Chronique Celle que vous croyez de Camille Laurens

Catherine Florian Librairie Violette and Co (Paris 11e)

« C’est rien, c’est un écrivain. » C’est sur cette affirmation brutale que se clôt le brillant roman de Camille Laurens. L’auteure tisse sa toile autour du lecteur pour l’amener à réfléchir sur les rapports entre le virtuel et le réel.

Celle que vous croyez nous entraîne dans une histoire en abyme, à l’instar du film d’Alfred Hitchcock Vertigo. Il y est question d’amour, de désir, de folie, de manipulation, d’illusion. Le sort des femmes y est résumé par un lapidaire : « Hier fantasme, aujourd’hui fantôme ». Il s’agit bien là du thème central de Vertigo. Objets de haine, les femmes sont vouées à disparaître, symboliquement ou physiquement. Il existe un continuum de mort qui va de la femme cinquantenaire occidentale qui n’est plus monnayable à la foire aux désirs sur les réseaux sociaux, à la fillette vendue sur un marché de l’Afrique sub-saharienne, ou à la jeune femme indienne massacrée dans un bus. On l’aura compris, la romancière dénonce avec rage la condition universelle des femmes. Mais malgré la force du propos, son écriture reste élégante, voire légère. L’humour est distillé tout au long du texte, jusqu’à l’emploi, à plusieurs reprises, d’histoires drôles et saisissantes. Elle utilise une construction ludique et les codes du roman policier pour tenir le lecteur en haleine.
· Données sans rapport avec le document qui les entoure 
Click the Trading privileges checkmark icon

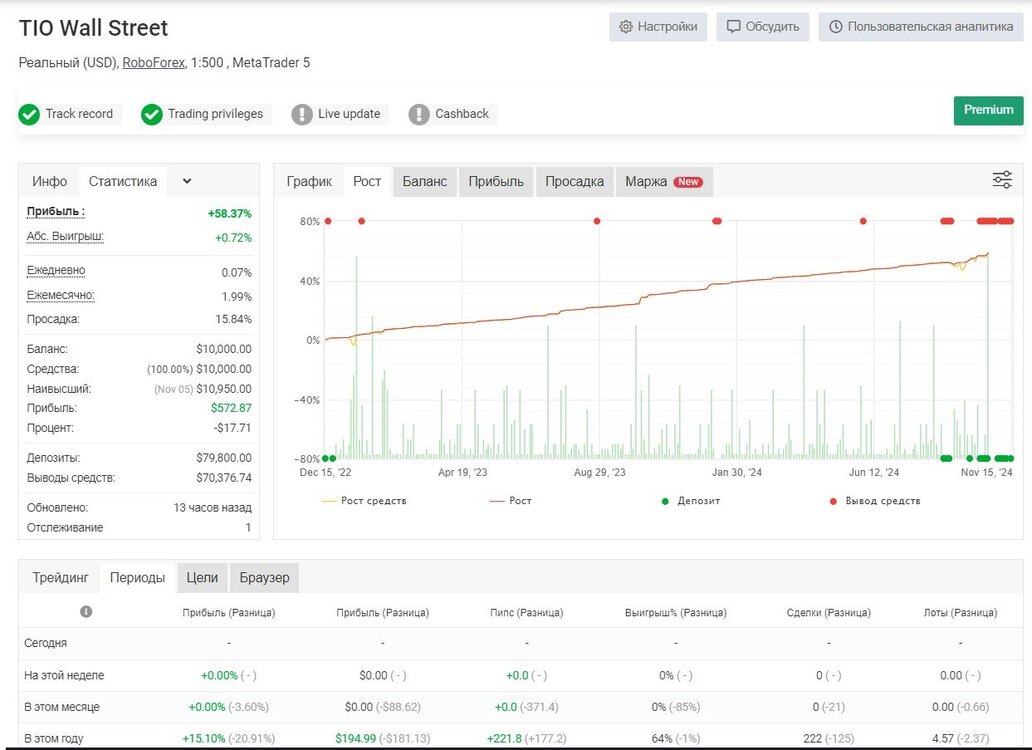[x=151, y=114]
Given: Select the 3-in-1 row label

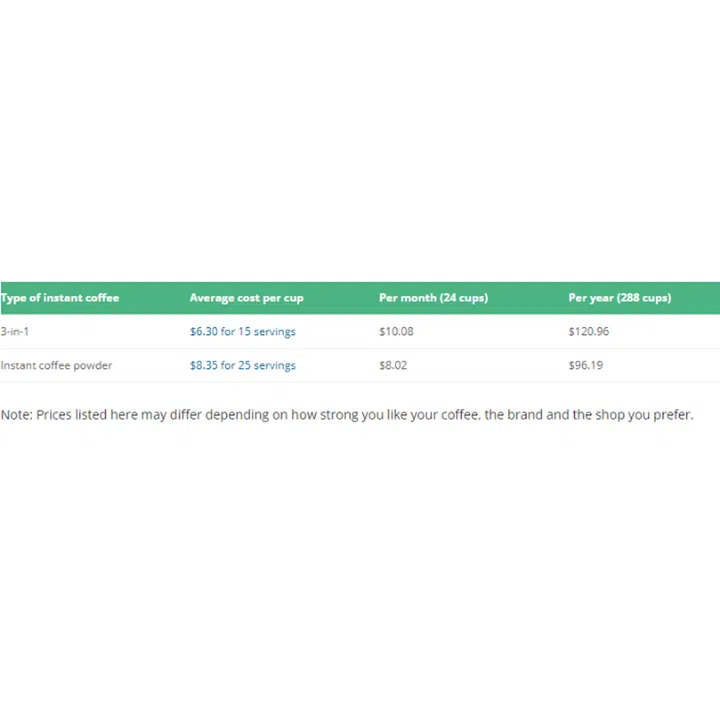Looking at the screenshot, I should point(14,332).

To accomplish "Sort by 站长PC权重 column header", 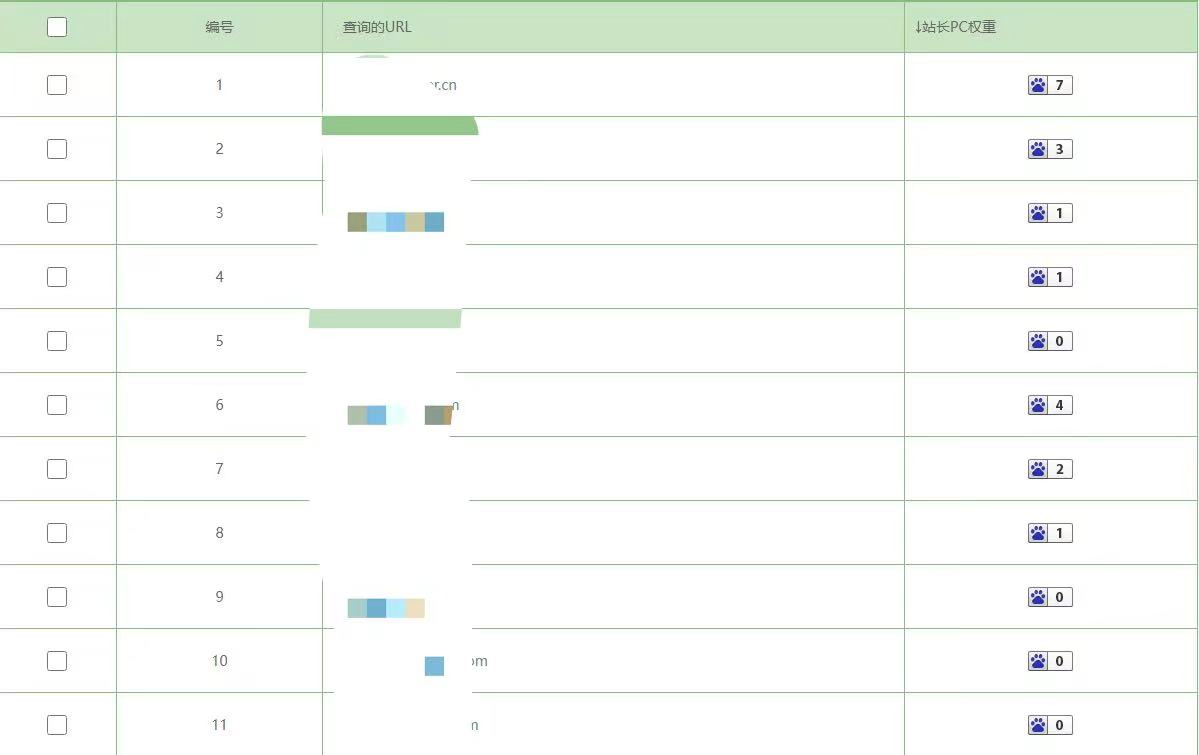I will click(x=956, y=27).
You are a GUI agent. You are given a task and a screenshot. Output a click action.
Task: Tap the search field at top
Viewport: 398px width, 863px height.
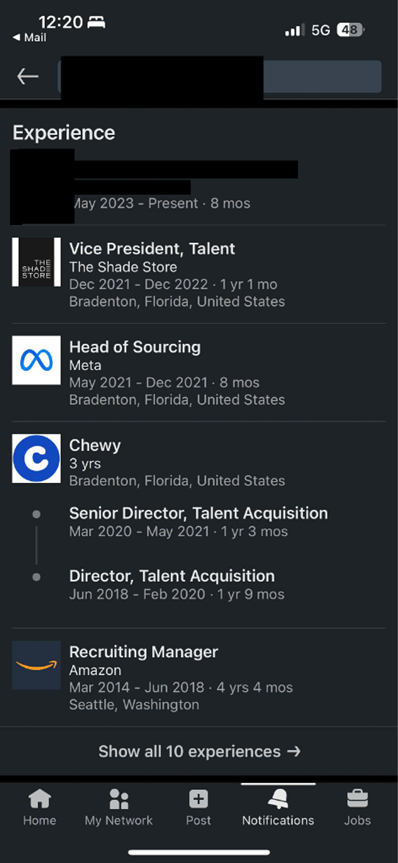pos(220,77)
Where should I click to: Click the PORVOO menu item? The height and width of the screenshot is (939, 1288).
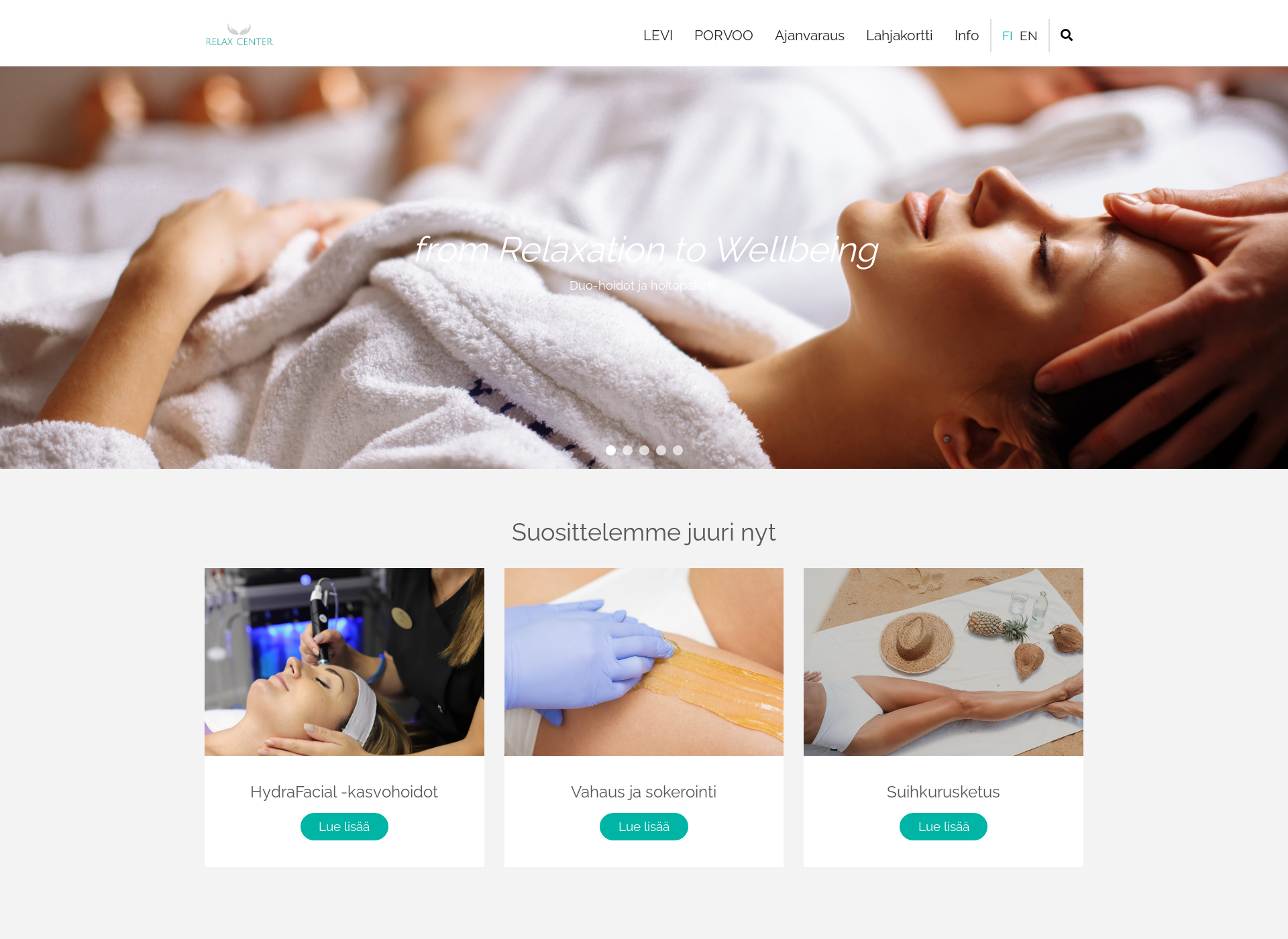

Un même récit est raconté par différents protagonistes, dont chaque version est subtilement modifiée. L’emboîtement des points de vue laisse une sensation de vertige, pour reprendre le parallèle fait plus haut avec le film de Hitchcock. Le point de départ est celui d’une femme, Claire Millecam, universitaire de 48 ans, qui crée sur Facebook un avatar, Claire Antunès, fleur bleue de 24 ans, pour espionner un amant qui l’a délaissée. Le dispositif formel et l’histoire elle-même permettent de nous interroger sur ce qui relève de la fiction et de la réalité, en littérature en particulier et dans le monde en général. Les pistes ne sont-elles pas toujours brouillées ? Celle que vous croyez, ou le roman comme révélateur de la vérité.